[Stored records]

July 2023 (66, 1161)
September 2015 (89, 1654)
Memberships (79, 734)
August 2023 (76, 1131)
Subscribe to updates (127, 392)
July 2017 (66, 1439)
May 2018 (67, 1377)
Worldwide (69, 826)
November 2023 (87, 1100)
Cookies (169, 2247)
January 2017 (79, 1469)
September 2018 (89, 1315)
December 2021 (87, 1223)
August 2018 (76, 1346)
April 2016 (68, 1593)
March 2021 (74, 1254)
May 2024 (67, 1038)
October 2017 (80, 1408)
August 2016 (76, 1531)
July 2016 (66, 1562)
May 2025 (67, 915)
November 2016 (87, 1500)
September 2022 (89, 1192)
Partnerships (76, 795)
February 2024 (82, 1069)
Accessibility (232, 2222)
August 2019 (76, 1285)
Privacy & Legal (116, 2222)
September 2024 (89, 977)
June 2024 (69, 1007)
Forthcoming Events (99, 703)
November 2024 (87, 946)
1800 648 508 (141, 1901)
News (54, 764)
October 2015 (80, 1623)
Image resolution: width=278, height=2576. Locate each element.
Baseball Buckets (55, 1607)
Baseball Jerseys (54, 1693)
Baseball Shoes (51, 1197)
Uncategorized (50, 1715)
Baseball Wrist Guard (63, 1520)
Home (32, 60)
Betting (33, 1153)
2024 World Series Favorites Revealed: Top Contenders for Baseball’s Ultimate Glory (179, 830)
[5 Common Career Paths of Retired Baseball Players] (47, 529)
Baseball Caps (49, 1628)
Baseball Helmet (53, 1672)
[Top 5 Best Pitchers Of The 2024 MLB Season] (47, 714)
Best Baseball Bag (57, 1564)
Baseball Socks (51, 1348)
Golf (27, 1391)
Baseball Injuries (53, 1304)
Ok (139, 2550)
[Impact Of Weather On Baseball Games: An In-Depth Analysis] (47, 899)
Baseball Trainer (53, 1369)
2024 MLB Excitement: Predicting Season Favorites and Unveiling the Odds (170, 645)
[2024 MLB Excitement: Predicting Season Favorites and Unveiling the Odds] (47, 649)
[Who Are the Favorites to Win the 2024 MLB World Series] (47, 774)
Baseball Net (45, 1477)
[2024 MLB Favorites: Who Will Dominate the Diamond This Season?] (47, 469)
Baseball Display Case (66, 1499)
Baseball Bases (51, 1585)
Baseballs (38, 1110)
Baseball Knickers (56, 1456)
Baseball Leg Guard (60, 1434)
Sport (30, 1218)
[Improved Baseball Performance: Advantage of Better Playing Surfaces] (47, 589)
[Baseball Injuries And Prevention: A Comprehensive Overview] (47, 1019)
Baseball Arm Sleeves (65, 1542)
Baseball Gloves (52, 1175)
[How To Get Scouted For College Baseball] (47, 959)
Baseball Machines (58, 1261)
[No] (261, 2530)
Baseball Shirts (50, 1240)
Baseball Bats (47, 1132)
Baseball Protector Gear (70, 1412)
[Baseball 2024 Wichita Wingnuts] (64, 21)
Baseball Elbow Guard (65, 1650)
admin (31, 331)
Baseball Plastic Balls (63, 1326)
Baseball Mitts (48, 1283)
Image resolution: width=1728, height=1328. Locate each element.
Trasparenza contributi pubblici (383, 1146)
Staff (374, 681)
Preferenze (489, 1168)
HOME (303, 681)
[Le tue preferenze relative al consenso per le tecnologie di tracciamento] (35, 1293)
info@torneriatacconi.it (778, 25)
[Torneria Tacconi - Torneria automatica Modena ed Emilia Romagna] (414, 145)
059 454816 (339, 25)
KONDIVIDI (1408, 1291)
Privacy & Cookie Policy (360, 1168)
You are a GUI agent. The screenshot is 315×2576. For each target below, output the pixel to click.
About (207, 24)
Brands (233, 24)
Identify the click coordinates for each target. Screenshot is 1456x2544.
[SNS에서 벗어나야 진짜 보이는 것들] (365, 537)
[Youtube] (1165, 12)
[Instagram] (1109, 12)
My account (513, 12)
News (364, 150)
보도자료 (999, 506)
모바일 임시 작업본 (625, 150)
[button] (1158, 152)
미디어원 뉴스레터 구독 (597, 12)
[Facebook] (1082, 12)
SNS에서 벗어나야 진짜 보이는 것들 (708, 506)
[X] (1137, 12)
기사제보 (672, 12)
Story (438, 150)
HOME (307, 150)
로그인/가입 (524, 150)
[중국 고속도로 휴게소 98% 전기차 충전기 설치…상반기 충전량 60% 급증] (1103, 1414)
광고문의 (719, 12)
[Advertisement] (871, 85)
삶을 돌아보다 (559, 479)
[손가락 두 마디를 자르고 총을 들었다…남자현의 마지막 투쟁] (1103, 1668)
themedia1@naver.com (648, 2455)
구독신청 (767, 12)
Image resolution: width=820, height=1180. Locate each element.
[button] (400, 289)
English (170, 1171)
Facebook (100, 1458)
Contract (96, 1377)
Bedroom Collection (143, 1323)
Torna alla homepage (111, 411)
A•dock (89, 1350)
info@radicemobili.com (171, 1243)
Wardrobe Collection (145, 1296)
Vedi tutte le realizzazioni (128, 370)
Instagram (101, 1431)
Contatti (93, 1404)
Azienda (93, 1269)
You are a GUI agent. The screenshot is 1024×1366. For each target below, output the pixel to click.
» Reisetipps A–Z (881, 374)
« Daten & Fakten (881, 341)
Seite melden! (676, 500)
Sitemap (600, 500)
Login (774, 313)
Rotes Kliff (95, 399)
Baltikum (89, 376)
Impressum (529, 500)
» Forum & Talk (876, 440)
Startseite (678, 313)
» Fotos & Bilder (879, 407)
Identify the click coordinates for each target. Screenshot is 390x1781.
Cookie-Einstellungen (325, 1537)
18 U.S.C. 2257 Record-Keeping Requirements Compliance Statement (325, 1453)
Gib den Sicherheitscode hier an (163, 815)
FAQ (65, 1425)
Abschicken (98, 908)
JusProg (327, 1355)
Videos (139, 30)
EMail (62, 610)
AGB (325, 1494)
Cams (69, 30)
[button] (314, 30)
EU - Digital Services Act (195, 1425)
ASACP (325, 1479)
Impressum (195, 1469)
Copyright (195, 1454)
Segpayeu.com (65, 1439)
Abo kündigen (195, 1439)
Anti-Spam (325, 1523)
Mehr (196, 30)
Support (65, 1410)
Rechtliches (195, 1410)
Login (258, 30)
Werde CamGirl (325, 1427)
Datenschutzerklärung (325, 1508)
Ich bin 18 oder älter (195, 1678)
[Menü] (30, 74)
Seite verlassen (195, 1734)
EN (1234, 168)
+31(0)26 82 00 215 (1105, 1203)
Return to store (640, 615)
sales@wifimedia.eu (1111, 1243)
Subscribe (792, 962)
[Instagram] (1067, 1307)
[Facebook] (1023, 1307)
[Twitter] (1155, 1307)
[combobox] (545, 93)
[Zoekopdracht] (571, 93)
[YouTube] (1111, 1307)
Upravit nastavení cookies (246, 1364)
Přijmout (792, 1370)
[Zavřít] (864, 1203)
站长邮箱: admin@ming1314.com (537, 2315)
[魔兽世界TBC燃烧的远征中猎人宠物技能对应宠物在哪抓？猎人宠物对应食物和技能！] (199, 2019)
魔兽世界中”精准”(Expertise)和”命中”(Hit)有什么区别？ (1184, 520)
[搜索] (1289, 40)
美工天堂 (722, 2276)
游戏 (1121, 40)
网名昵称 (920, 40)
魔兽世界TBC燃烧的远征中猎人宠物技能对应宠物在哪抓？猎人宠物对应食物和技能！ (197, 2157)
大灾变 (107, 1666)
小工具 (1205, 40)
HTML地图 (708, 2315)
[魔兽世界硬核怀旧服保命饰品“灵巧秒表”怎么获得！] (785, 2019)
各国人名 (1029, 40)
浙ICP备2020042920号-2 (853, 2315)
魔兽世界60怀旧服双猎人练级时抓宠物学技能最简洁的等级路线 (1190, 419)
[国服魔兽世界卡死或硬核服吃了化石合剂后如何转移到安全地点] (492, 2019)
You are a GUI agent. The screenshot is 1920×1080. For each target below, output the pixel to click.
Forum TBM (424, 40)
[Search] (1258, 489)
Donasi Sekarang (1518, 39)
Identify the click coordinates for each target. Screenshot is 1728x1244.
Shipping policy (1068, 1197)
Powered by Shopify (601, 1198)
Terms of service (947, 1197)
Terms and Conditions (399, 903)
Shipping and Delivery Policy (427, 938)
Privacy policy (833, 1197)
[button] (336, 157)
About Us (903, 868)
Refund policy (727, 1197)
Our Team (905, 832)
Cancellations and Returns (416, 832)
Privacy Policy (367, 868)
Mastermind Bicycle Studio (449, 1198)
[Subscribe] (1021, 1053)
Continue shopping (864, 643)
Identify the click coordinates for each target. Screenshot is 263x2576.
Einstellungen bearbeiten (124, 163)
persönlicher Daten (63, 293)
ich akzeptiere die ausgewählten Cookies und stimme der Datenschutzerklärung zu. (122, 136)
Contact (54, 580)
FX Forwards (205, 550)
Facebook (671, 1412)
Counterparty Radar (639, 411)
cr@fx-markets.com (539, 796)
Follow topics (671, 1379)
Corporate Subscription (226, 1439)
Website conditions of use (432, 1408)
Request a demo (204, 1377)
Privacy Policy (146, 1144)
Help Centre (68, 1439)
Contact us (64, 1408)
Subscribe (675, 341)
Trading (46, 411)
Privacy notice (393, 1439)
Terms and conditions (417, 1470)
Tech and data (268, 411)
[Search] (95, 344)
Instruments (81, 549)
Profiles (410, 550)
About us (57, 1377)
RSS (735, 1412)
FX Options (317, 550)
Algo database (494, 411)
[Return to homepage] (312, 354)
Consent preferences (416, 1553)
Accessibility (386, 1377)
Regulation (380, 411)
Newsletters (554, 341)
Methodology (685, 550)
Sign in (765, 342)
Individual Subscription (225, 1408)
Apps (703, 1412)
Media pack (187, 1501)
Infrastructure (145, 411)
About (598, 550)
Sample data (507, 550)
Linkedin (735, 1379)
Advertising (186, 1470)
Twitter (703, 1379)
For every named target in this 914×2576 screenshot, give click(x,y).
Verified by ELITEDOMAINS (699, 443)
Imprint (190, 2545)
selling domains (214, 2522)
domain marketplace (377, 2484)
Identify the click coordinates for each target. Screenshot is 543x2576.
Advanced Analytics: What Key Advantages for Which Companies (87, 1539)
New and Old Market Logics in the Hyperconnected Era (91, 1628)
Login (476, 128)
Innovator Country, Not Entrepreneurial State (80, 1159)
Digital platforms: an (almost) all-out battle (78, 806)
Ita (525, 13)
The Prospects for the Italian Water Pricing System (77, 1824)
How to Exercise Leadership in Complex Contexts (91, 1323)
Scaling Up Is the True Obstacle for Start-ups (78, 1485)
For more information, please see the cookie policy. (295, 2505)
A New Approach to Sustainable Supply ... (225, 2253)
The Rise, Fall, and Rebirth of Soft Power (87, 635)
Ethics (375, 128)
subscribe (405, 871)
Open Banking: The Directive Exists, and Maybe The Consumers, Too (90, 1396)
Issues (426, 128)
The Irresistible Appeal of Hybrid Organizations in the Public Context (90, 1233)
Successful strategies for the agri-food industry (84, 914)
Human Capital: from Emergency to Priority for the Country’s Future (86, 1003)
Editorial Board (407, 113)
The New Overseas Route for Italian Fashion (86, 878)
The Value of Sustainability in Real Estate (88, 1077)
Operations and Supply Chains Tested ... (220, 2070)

◆ Your objective:
From the first line of the entries above to the line with "June 2024 (69, 1007)", please return every line exactly, keeping both ends.

◆ The completed task:
July 2023 (66, 1161)
September 2015 (89, 1654)
Memberships (79, 734)
August 2023 (76, 1131)
Subscribe to updates (127, 392)
July 2017 (66, 1439)
May 2018 (67, 1377)
Worldwide (69, 826)
November 2023 (87, 1100)
Cookies (169, 2247)
January 2017 (79, 1469)
September 2018 (89, 1315)
December 2021 (87, 1223)
August 2018 (76, 1346)
April 2016 (68, 1593)
March 2021 (74, 1254)
May 2024 (67, 1038)
October 2017 (80, 1408)
August 2016 (76, 1531)
July 2016 (66, 1562)
May 2025 (67, 915)
November 2016 (87, 1500)
September 2022 (89, 1192)
Partnerships (76, 795)
February 2024 (82, 1069)
Accessibility (232, 2222)
August 2019 (76, 1285)
Privacy & Legal (116, 2222)
September 2024 (89, 977)
June 2024 (69, 1007)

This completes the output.